**Records provided:**
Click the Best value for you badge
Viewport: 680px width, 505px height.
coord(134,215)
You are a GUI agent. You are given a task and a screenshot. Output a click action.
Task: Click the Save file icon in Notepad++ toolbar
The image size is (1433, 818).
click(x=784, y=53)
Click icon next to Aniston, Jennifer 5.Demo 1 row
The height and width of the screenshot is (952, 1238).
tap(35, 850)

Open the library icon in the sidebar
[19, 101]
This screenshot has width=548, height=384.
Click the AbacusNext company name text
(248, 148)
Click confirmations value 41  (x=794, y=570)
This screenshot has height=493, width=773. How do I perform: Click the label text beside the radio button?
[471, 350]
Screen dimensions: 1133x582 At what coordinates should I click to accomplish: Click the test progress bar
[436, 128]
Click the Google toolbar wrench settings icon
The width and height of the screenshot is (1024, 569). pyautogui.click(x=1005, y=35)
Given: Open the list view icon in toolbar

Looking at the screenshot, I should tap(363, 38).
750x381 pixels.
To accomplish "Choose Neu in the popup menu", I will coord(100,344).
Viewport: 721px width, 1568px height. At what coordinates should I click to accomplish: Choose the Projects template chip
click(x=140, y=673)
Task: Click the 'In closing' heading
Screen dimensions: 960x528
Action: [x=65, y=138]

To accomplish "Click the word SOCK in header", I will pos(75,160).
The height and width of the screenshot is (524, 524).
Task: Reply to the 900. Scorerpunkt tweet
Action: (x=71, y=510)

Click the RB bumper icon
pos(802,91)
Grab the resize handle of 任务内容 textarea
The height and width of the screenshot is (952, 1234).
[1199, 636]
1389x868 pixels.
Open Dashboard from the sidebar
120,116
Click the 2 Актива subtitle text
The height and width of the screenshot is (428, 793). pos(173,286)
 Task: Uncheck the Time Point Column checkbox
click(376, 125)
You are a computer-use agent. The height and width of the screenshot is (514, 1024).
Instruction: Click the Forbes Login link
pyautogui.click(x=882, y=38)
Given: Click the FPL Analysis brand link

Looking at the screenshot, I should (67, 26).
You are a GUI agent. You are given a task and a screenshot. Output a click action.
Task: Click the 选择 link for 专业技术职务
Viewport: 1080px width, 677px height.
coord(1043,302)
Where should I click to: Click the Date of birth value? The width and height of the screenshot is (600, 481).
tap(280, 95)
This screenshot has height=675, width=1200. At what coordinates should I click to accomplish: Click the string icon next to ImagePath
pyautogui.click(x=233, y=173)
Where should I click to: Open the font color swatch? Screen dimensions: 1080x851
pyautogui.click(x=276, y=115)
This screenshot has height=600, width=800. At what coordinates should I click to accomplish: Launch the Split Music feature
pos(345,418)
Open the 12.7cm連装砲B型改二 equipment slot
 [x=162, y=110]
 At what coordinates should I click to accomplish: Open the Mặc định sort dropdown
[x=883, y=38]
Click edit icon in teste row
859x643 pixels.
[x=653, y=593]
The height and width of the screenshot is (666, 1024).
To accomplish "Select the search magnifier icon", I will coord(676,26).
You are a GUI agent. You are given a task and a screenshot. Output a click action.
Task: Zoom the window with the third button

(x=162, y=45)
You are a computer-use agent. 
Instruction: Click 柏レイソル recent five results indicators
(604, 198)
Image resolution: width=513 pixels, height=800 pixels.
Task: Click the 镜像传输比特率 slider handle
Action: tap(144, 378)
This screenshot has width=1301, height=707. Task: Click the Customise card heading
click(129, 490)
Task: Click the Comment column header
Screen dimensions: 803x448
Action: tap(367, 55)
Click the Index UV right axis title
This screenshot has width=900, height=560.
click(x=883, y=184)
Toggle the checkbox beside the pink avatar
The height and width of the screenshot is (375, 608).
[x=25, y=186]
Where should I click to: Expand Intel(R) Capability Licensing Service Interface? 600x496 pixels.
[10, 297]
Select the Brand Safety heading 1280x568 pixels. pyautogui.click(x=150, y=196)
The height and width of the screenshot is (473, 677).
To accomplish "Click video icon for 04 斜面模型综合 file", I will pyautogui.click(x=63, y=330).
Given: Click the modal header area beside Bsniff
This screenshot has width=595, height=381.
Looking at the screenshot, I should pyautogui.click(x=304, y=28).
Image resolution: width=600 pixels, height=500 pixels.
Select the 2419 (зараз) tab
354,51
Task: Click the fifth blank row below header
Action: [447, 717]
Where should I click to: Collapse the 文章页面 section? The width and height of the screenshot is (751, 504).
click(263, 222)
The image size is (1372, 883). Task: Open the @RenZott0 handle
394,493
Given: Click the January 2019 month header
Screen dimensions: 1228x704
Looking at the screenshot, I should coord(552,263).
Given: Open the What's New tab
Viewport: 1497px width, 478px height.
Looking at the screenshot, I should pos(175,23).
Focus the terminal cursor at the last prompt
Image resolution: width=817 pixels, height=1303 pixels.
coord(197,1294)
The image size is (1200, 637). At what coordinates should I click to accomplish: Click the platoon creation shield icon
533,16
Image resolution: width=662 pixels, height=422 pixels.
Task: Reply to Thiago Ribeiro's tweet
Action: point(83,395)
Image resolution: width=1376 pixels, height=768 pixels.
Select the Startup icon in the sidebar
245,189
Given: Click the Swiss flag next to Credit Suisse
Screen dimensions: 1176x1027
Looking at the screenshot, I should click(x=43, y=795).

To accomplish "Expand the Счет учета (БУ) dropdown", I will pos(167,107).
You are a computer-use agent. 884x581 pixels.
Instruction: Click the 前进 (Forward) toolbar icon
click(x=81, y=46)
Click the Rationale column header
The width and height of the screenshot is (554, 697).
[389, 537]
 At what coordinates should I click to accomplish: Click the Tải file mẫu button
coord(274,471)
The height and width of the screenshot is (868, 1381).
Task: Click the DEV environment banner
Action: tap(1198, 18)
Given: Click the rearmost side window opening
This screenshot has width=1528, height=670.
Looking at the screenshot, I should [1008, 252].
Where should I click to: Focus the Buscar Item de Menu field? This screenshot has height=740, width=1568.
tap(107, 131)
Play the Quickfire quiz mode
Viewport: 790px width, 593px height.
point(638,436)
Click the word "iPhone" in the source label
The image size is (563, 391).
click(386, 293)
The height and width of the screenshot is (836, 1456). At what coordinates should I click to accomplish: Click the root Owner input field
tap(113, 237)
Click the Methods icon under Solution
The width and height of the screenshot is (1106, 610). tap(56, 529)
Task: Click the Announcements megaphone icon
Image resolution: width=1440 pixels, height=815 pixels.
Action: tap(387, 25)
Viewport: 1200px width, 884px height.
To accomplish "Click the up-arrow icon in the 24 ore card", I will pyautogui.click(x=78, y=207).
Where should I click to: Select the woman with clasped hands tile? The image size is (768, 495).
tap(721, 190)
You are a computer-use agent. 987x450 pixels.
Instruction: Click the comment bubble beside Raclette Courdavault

**Work to complete:** Please type the entries above out again exactly.

**Result of this exercise:**
Click the Best value for you badge
Viewport: 680px width, 505px height.
coord(134,215)
You are a GUI agent. You are given a task and a screenshot. Output a click action.
Task: Click the Save file icon in Notepad++ toolbar
The image size is (1433, 818).
click(x=784, y=53)
Click icon next to Aniston, Jennifer 5.Demo 1 row
The height and width of the screenshot is (952, 1238).
tap(35, 850)

Open the library icon in the sidebar
[19, 101]
This screenshot has width=548, height=384.
Click the AbacusNext company name text
(248, 148)
Click confirmations value 41  (x=794, y=570)
This screenshot has height=493, width=773. How do I perform: Click the label text beside the radio button?
[471, 350]
Screen dimensions: 1133x582 At what coordinates should I click to accomplish: Click the test progress bar
[436, 128]
Click the Google toolbar wrench settings icon
The width and height of the screenshot is (1024, 569). pyautogui.click(x=1005, y=35)
Given: Open the list view icon in toolbar

Looking at the screenshot, I should tap(363, 38).
750x381 pixels.
To accomplish "Choose Neu in the popup menu", I will coord(100,344).
Viewport: 721px width, 1568px height. At what coordinates should I click to accomplish: Choose the Projects template chip
click(x=140, y=673)
Task: Click the 'In closing' heading
Screen dimensions: 960x528
Action: [x=65, y=138]

To accomplish "Click the word SOCK in header", I will pos(75,160).
The height and width of the screenshot is (524, 524).
Task: Reply to the 900. Scorerpunkt tweet
Action: (x=71, y=510)

Click the RB bumper icon
pos(802,91)
Grab the resize handle of 任务内容 textarea
The height and width of the screenshot is (952, 1234).
[1199, 636]
1389x868 pixels.
Open Dashboard from the sidebar
120,116
Click the 2 Актива subtitle text
The height and width of the screenshot is (428, 793). pos(173,286)
 Task: Uncheck the Time Point Column checkbox
click(376, 125)
You are a computer-use agent. The height and width of the screenshot is (514, 1024).
Instruction: Click the Forbes Login link
pyautogui.click(x=882, y=38)
Given: Click the FPL Analysis brand link

Looking at the screenshot, I should (67, 26).
You are a GUI agent. You are given a task and a screenshot. Output a click action.
Task: Click the 选择 link for 专业技术职务
Viewport: 1080px width, 677px height.
coord(1043,302)
Where should I click to: Click the Date of birth value? The width and height of the screenshot is (600, 481).
tap(280, 95)
This screenshot has height=675, width=1200. At what coordinates should I click to accomplish: Click the string icon next to ImagePath
pyautogui.click(x=233, y=173)
Where should I click to: Open the font color swatch? Screen dimensions: 1080x851
pyautogui.click(x=276, y=115)
This screenshot has height=600, width=800. At what coordinates should I click to accomplish: Launch the Split Music feature
pos(345,418)
Open the 12.7cm連装砲B型改二 equipment slot
 [x=162, y=110]
 At what coordinates should I click to accomplish: Open the Mặc định sort dropdown
[x=883, y=38]
Click edit icon in teste row
859x643 pixels.
[x=653, y=593]
The height and width of the screenshot is (666, 1024).
To accomplish "Select the search magnifier icon", I will coord(676,26).
You are a GUI agent. You are given a task and a screenshot. Output a click action.
Task: Zoom the window with the third button

(x=162, y=45)
You are a computer-use agent. 
Instruction: Click 柏レイソル recent five results indicators
(604, 198)
Image resolution: width=513 pixels, height=800 pixels.
Task: Click the 镜像传输比特率 slider handle
Action: tap(144, 378)
This screenshot has width=1301, height=707. Task: Click the Customise card heading
click(129, 490)
Task: Click the Comment column header
Screen dimensions: 803x448
Action: tap(367, 55)
Click the Index UV right axis title
This screenshot has width=900, height=560.
click(x=883, y=184)
Toggle the checkbox beside the pink avatar
The height and width of the screenshot is (375, 608).
[x=25, y=186]
Where should I click to: Expand Intel(R) Capability Licensing Service Interface? 600x496 pixels.
[10, 297]
Select the Brand Safety heading 1280x568 pixels. pyautogui.click(x=150, y=196)
The height and width of the screenshot is (473, 677).
To accomplish "Click video icon for 04 斜面模型综合 file", I will pyautogui.click(x=63, y=330).
Given: Click the modal header area beside Bsniff
This screenshot has width=595, height=381.
Looking at the screenshot, I should pyautogui.click(x=304, y=28).
Image resolution: width=600 pixels, height=500 pixels.
Select the 2419 (зараз) tab
354,51
Task: Click the fifth blank row below header
Action: [447, 717]
Where should I click to: Collapse the 文章页面 section? The width and height of the screenshot is (751, 504).
click(263, 222)
The image size is (1372, 883). Task: Open the @RenZott0 handle
394,493
Given: Click the January 2019 month header
Screen dimensions: 1228x704
Looking at the screenshot, I should coord(552,263).
Given: Open the What's New tab
Viewport: 1497px width, 478px height.
Looking at the screenshot, I should pos(175,23).
Focus the terminal cursor at the last prompt
Image resolution: width=817 pixels, height=1303 pixels.
coord(197,1294)
The image size is (1200, 637). At what coordinates should I click to accomplish: Click the platoon creation shield icon
533,16
Image resolution: width=662 pixels, height=422 pixels.
Task: Reply to Thiago Ribeiro's tweet
Action: point(83,395)
Image resolution: width=1376 pixels, height=768 pixels.
Select the Startup icon in the sidebar
245,189
Given: Click the Swiss flag next to Credit Suisse
Screen dimensions: 1176x1027
Looking at the screenshot, I should click(x=43, y=795).

To accomplish "Expand the Счет учета (БУ) dropdown", I will pos(167,107).
You are a computer-use agent. 884x581 pixels.
Instruction: Click the 前进 (Forward) toolbar icon
click(x=81, y=46)
Click the Rationale column header
The width and height of the screenshot is (554, 697).
[389, 537]
 At what coordinates should I click to accomplish: Click the Tải file mẫu button
coord(274,471)
The height and width of the screenshot is (868, 1381).
Task: Click the DEV environment banner
Action: tap(1198, 18)
Given: Click the rearmost side window opening
This screenshot has width=1528, height=670.
Looking at the screenshot, I should [1008, 252].
Where should I click to: Focus the Buscar Item de Menu field? This screenshot has height=740, width=1568.
tap(107, 131)
Play the Quickfire quiz mode
Viewport: 790px width, 593px height.
point(638,436)
Click the word "iPhone" in the source label
The image size is (563, 391).
click(386, 293)
The height and width of the screenshot is (836, 1456). At what coordinates should I click to accomplish: Click the root Owner input field
tap(113, 237)
Click the Methods icon under Solution
The width and height of the screenshot is (1106, 610). tap(56, 529)
Task: Click the Announcements megaphone icon
Image resolution: width=1440 pixels, height=815 pixels.
Action: tap(387, 25)
Viewport: 1200px width, 884px height.
To accomplish "Click the up-arrow icon in the 24 ore card", I will pyautogui.click(x=78, y=207).
Where should I click to: Select the woman with clasped hands tile? The image size is (768, 495).
tap(721, 190)
You are a computer-use agent. 987x450 pixels.
Instruction: Click the comment bubble beside Raclette Courdavault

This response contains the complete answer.